Class of British locomotives (1914–1917)

The GCR Class 1B was a class of locomotives on the Great Central Railway. They were notable as the first locomotives of the 2-6-4T (or Adriatic) wheel arrangement to be used by a British standard-gauge railway; there had been two narrow-gauge examples on the Leek & Manifold Valley Light Railway since 1904.

==History==
In 1906, the Great Central Railway (GCR) had inherited nine locomotives from the Lancashire, Derbyshire and East Coast Railway (LD&EC), of Class D (LNER class M1). These had been designed to the specifications of Robert A. Thom, the locomotive superintendent of the LD&EC, for hauling coal trains from northern Derbyshire and Nottinghamshire to the docks at Grimsby. They were built by Kitson & Co in 1904 and 1906, and performed well.

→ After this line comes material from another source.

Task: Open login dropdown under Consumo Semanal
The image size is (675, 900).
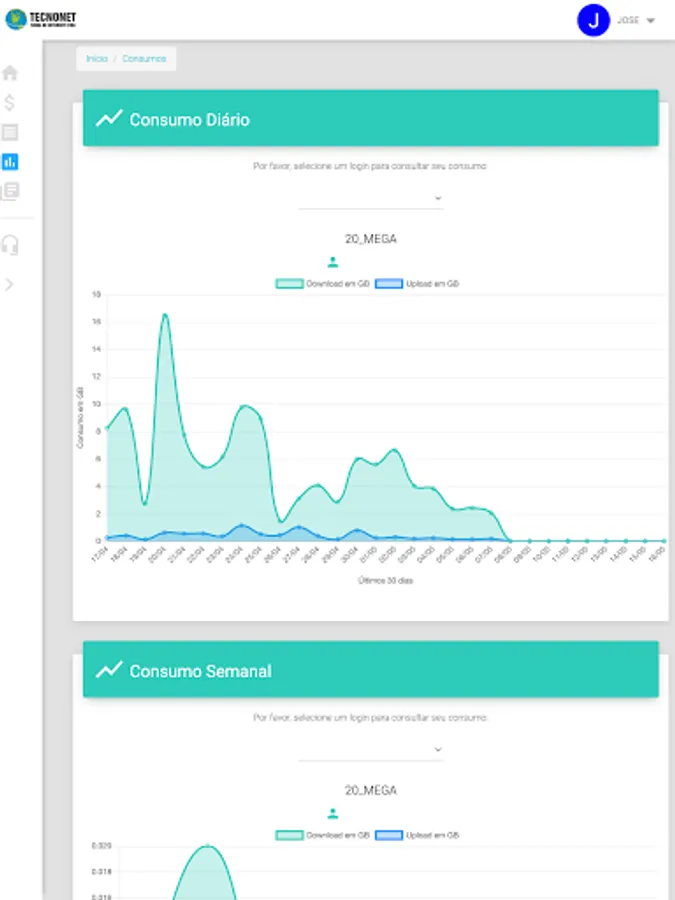Action: coord(371,750)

When further locomotives were required for similar duties, opportunity was taken to produce an updated design. The 1B class locomotives were designed by the GCR's locomotive superintendent John G. Robinson, with assistance from Thom, who, after a period as assistant works manager at the GCR's Gorton Locomotive Works, was now Robinson's assistant. The chief design improvement was the fitment of a larger boiler incorporating a superheater; it was similar to those fitted to the GCR Class 11E , and a number of other existing GCR components were also incorporated. The LD&EC Class D bogie was retained, but the increased weight made it necessary to add a carrying axle at the front; thus the 2-6-4T was derived from an 0-6-4T.

Unlike the LD&EC engines, the 1B class was built at Gorton, where twenty were built between 1914 and 1917. They were described by an engineering journal as 'one of the handsomest tank engines to have made their appearance anywhere in recent years', although not everybody agreed. Unfortunately, by the time that the first few were in service, the coal traffic for which they had been designed was dwindling; and so they found themselves on work for which they were not ideally suited.

==Numbering==
Their GCR numbers were 272–276, 336–345, and 366–370, which under the London and North Eastern Railway (LNER) were increased by 5000 between 1924 and 1926. Classified 1B by the GCR, the LNER assigned class L1, which was altered to L3 in May 1945, because the Thompson Class L1 were about to appear. All were renumbered to 9050–9069 by the LNER during 1946; and, of the 19 which passed to British Railways, eleven were renumbered into the 69050–69069 block between 1948 and 1950. Withdrawal occurred between 1947 and 1955 and none have been preserved.